PCHS Carpentry class completes MES bus shelter

The Pocahontas County High School carpentry class worked off and on for 29 days to construct a new bus shelter at Marlinton Elementary School. From left: Isaac Evans, Jacob Barkley, Isaac Mace, Jarrett Lucabaugh, Mason Walker and Shanessa Bennett. Photo courtesy of Duane Gibson

Suzanne Stewart
Staff Writer

It all began in September 2018 at a Pocahontas County Board of Education meeting with an update from the Marlinton Elementary School Local School Improvement Council. Then LSIC president JL Clifton addressed the board with concerns about the safety of students getting on and off the buses at the school.

Clifton told the board the LSIC wanted to pursue construction of a bus shelter. The board gave its blessing and Clifton set out to obtain materials and contacted Pocahontas County High School carpentry teacher Duane Gibson to see if his students could build the shelter.

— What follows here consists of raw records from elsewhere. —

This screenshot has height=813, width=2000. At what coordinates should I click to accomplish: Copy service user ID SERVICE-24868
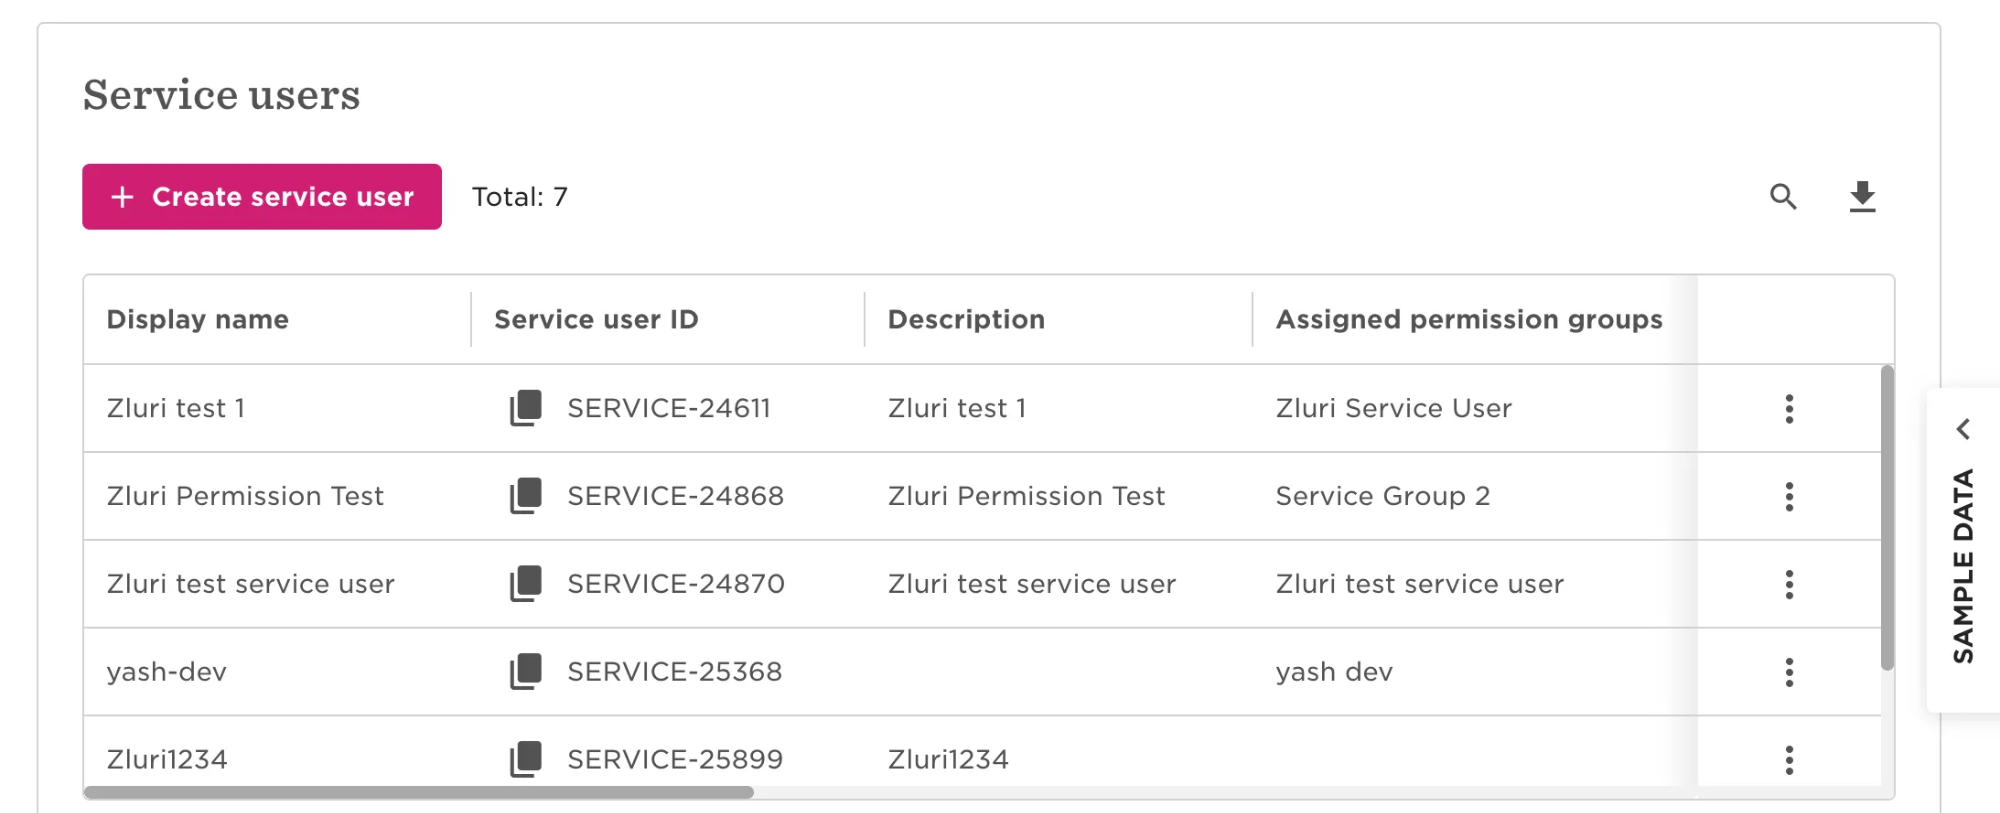[526, 496]
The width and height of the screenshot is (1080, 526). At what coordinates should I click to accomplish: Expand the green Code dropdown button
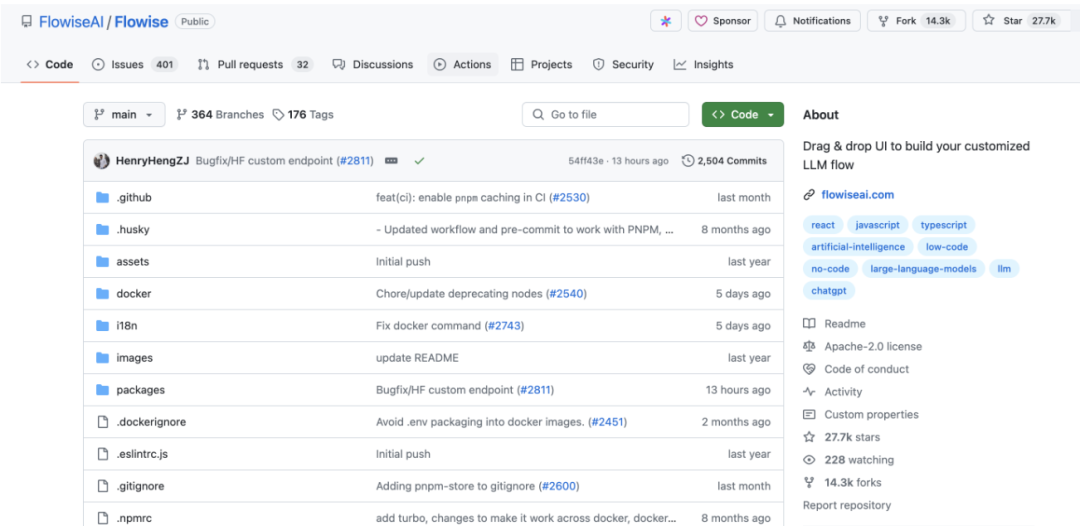pos(742,115)
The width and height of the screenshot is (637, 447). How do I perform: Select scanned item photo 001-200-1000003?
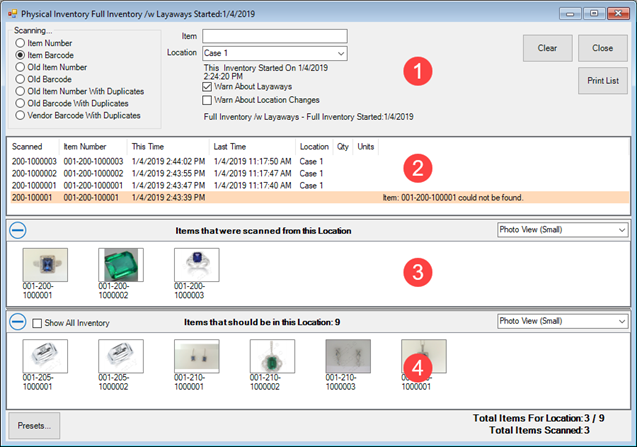click(196, 264)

Clifton was able to get all the building materials from Lowe’s through its Lowe’s Heroes Program. Appalachian Aggregate supplied the gravel, Burns Motor Freight hauled the crusher run and Mitchell Chevrolet donated use of its skid steer and excavator to prepare the construction site.

By August 2019, everything was set and in motion. Gibson’s carpentry students designed the shelter and went to work on the structure in the fall.

“[Clifton] just said, ‘we want a ten by sixteen’ and we designed it with the previous afternoon class,” Gibson said. “We estimated the materials and sent the list to JL. It took us twenty-nine days. That’s counting going down for the pre-bid, looking at the site, meeting JL down there to see what he wanted. One day we moved rocks. One day was just laying out where the post holes needed to be. Then you had to dig the holes and pour the concrete. It was a step-by-step process.”

The six-person crew, which had a seventh for the first semester, worked well together and created a solid bus shelter with three benches, a nice roof and open air sides.

“They didn’t want walls because of graffiti,” Gibson explained. “It’s also built so in case we get floodwater, the water can come up and go down, and not disturb anything. It’s built to last, I think. I’ve had a lot of good comments on it from people in the public.”

Not one to sit idle, Gibson said the class isn’t taking any breaks after this project and is already working on several others, as well as preparing for the SkillsUSA competition in April.

“There are always things in the works,” he said. “Right now, I’ve got a ten by twenty building my Carpentry II class is building for the Parks and Rec office. They’re going to put it down at Stillwell.

“I’ve got a team, an individual carpenter and an individual mason this year.”